:: Exercise brief ::
Copy out the listing below line for line, changing nothing.
* Begin Provided material *
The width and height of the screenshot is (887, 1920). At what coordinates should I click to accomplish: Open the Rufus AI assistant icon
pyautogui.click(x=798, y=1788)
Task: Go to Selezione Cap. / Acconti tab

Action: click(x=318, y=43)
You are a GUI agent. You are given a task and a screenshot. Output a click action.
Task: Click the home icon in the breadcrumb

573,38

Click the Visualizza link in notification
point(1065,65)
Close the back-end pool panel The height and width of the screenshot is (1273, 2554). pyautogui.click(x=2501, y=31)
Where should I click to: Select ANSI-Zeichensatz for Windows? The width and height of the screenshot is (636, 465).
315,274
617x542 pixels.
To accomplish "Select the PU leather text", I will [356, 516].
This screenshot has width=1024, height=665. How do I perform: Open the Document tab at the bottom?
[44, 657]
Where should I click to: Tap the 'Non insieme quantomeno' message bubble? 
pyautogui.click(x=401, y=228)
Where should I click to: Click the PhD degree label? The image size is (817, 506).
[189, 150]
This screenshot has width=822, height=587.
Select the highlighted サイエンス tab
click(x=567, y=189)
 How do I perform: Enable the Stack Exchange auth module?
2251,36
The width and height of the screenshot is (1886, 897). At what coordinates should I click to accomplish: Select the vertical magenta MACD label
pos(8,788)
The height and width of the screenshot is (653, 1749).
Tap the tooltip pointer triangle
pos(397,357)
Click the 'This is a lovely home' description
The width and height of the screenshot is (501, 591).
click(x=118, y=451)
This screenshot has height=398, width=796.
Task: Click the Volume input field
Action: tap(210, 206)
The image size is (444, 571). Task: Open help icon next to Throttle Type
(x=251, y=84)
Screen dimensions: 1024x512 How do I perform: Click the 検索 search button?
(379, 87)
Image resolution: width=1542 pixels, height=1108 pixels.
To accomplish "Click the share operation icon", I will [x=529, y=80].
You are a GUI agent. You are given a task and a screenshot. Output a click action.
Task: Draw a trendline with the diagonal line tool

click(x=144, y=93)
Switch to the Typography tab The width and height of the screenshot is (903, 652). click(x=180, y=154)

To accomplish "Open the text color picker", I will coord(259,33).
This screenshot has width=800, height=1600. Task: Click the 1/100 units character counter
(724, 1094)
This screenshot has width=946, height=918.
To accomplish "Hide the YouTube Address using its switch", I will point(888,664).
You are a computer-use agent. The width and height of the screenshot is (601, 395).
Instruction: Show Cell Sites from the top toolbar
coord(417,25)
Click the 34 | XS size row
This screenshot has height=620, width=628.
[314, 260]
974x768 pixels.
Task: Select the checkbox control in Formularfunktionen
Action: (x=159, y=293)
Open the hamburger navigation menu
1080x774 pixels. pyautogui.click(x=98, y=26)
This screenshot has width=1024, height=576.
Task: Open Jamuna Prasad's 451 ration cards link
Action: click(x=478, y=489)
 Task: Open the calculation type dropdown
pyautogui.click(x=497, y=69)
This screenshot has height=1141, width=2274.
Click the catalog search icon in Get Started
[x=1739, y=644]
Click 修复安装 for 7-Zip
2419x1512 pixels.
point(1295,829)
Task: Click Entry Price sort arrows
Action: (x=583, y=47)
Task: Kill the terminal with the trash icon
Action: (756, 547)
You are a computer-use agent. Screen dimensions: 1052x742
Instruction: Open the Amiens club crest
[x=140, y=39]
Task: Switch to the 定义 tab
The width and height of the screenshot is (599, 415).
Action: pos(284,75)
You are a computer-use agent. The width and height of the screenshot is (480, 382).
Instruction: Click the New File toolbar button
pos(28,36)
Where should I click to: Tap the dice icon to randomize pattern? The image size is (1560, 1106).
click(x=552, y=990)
* End Provided material *
:: Problem solution ::
The width and height of the screenshot is (887, 1920). At what coordinates should I click to accomplish: Open the Rufus AI assistant icon
pyautogui.click(x=798, y=1788)
Task: Go to Selezione Cap. / Acconti tab

Action: click(x=318, y=43)
You are a GUI agent. You are given a task and a screenshot. Output a click action.
Task: Click the home icon in the breadcrumb

573,38

Click the Visualizza link in notification
point(1065,65)
Close the back-end pool panel The height and width of the screenshot is (1273, 2554). pyautogui.click(x=2501, y=31)
Where should I click to: Select ANSI-Zeichensatz for Windows? The width and height of the screenshot is (636, 465).
315,274
617x542 pixels.
To accomplish "Select the PU leather text", I will [356, 516].
This screenshot has width=1024, height=665. How do I perform: Open the Document tab at the bottom?
[44, 657]
Where should I click to: Tap the 'Non insieme quantomeno' message bubble? 
pyautogui.click(x=401, y=228)
Where should I click to: Click the PhD degree label? The image size is (817, 506).
[189, 150]
This screenshot has width=822, height=587.
Select the highlighted サイエンス tab
click(x=567, y=189)
 How do I perform: Enable the Stack Exchange auth module?
2251,36
The width and height of the screenshot is (1886, 897). At what coordinates should I click to accomplish: Select the vertical magenta MACD label
pos(8,788)
The height and width of the screenshot is (653, 1749).
Tap the tooltip pointer triangle
pos(397,357)
Click the 'This is a lovely home' description
The width and height of the screenshot is (501, 591).
click(x=118, y=451)
This screenshot has height=398, width=796.
Task: Click the Volume input field
Action: tap(210, 206)
The image size is (444, 571). Task: Open help icon next to Throttle Type
(x=251, y=84)
Screen dimensions: 1024x512 How do I perform: Click the 検索 search button?
(379, 87)
Image resolution: width=1542 pixels, height=1108 pixels.
To accomplish "Click the share operation icon", I will [x=529, y=80].
You are a GUI agent. You are given a task and a screenshot. Output a click action.
Task: Draw a trendline with the diagonal line tool

click(x=144, y=93)
Switch to the Typography tab The width and height of the screenshot is (903, 652). click(x=180, y=154)

To accomplish "Open the text color picker", I will coord(259,33).
This screenshot has width=800, height=1600. Task: Click the 1/100 units character counter
(724, 1094)
This screenshot has width=946, height=918.
To accomplish "Hide the YouTube Address using its switch", I will point(888,664).
You are a computer-use agent. The width and height of the screenshot is (601, 395).
Instruction: Show Cell Sites from the top toolbar
coord(417,25)
Click the 34 | XS size row
This screenshot has height=620, width=628.
[314, 260]
974x768 pixels.
Task: Select the checkbox control in Formularfunktionen
Action: (x=159, y=293)
Open the hamburger navigation menu
1080x774 pixels. pyautogui.click(x=98, y=26)
This screenshot has width=1024, height=576.
Task: Open Jamuna Prasad's 451 ration cards link
Action: click(x=478, y=489)
 Task: Open the calculation type dropdown
pyautogui.click(x=497, y=69)
This screenshot has height=1141, width=2274.
Click the catalog search icon in Get Started
[x=1739, y=644]
Click 修复安装 for 7-Zip
2419x1512 pixels.
point(1295,829)
Task: Click Entry Price sort arrows
Action: (x=583, y=47)
Task: Kill the terminal with the trash icon
Action: (756, 547)
You are a computer-use agent. Screen dimensions: 1052x742
Instruction: Open the Amiens club crest
[x=140, y=39]
Task: Switch to the 定义 tab
The width and height of the screenshot is (599, 415).
Action: pos(284,75)
You are a computer-use agent. The width and height of the screenshot is (480, 382).
Instruction: Click the New File toolbar button
pos(28,36)
Where should I click to: Tap the dice icon to randomize pattern? The image size is (1560, 1106).
click(x=552, y=990)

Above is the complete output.